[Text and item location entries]
####

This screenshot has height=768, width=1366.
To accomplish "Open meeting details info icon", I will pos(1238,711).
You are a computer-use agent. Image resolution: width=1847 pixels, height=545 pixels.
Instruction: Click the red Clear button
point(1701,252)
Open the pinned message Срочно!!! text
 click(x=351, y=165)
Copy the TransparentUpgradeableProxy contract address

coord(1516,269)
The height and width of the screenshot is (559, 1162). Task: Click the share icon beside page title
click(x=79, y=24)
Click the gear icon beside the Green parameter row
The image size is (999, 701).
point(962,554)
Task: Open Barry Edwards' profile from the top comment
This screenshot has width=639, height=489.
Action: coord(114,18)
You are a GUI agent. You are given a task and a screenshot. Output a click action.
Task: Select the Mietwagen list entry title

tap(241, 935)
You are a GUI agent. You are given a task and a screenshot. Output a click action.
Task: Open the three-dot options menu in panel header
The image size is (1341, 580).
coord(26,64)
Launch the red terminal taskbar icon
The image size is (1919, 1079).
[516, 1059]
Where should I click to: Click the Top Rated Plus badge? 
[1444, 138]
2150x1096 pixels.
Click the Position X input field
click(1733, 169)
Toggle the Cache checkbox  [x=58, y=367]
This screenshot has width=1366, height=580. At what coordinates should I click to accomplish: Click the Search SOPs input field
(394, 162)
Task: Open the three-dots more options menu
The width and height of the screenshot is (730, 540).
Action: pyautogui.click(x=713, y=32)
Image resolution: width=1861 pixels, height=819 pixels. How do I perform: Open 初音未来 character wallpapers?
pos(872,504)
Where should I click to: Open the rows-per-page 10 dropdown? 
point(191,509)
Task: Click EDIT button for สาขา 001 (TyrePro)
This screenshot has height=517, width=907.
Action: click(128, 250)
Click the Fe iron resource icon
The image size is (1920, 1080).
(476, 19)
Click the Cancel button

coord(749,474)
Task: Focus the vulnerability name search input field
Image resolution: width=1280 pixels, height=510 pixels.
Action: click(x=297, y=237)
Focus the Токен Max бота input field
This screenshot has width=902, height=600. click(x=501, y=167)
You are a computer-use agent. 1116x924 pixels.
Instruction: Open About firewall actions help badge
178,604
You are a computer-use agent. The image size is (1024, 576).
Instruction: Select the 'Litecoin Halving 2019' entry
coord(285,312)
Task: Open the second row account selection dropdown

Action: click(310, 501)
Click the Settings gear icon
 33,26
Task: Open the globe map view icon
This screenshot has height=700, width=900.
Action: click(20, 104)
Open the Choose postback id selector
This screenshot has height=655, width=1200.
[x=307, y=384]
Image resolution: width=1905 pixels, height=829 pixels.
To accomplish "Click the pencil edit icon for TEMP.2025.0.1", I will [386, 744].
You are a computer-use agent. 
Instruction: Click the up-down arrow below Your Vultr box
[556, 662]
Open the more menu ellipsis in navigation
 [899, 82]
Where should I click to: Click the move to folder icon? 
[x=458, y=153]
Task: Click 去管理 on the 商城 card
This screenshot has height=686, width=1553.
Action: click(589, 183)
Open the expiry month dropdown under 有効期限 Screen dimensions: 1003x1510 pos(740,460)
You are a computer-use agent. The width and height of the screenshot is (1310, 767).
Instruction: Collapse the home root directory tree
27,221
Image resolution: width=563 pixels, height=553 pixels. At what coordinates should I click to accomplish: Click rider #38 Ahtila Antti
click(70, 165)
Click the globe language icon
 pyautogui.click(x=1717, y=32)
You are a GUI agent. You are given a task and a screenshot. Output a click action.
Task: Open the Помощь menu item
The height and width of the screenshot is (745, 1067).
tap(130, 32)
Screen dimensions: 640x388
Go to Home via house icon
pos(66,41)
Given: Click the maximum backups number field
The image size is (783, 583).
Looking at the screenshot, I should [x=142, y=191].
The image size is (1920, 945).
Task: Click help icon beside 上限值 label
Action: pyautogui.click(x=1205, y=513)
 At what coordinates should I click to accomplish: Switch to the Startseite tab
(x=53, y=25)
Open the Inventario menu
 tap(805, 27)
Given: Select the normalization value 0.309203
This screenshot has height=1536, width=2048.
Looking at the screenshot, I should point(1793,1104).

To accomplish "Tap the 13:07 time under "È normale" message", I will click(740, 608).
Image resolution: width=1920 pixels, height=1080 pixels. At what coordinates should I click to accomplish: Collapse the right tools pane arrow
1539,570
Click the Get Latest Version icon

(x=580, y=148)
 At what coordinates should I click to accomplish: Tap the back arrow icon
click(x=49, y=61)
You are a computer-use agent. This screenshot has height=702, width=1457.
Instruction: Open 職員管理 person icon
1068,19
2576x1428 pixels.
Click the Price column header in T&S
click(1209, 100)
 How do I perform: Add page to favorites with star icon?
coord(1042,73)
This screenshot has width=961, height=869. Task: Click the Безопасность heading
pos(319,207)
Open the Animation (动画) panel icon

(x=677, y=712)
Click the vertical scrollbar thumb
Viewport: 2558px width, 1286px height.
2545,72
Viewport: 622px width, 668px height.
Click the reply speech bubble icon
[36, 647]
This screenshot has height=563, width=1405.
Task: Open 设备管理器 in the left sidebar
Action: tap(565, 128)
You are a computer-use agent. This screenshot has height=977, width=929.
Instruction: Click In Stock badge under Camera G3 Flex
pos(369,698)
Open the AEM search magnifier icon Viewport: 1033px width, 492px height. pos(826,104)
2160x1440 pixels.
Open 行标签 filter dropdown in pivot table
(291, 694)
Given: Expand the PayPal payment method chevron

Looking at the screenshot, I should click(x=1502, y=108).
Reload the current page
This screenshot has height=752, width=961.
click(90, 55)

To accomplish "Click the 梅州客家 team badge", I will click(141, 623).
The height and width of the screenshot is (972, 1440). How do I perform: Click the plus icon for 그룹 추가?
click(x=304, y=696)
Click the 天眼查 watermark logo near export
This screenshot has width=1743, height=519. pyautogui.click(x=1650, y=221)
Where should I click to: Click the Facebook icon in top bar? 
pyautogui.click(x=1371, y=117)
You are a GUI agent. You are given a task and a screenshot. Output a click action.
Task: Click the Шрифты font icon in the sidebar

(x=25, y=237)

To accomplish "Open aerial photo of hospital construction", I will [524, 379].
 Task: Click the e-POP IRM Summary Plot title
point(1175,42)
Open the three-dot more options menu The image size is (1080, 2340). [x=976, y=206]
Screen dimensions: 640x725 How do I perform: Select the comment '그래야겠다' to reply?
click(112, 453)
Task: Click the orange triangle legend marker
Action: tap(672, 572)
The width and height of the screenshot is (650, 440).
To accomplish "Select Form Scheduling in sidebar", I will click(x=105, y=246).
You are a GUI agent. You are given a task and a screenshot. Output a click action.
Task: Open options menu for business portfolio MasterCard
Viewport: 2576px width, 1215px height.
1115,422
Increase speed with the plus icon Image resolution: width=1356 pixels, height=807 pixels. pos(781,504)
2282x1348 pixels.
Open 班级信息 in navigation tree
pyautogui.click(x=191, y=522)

####

= Exercise objective =
Print the lines that run from the one containing "Viewport: 622px width, 668px height." through the one containing "click(90, 55)", both included, without any changes.

= Answer to the problem =
Viewport: 622px width, 668px height.
Click the reply speech bubble icon
[36, 647]
This screenshot has height=563, width=1405.
Task: Open 设备管理器 in the left sidebar
Action: tap(565, 128)
You are a computer-use agent. This screenshot has height=977, width=929.
Instruction: Click In Stock badge under Camera G3 Flex
pos(369,698)
Open the AEM search magnifier icon Viewport: 1033px width, 492px height. pos(826,104)
2160x1440 pixels.
Open 行标签 filter dropdown in pivot table
(291, 694)
Given: Expand the PayPal payment method chevron

Looking at the screenshot, I should click(x=1502, y=108).
Reload the current page
This screenshot has height=752, width=961.
click(90, 55)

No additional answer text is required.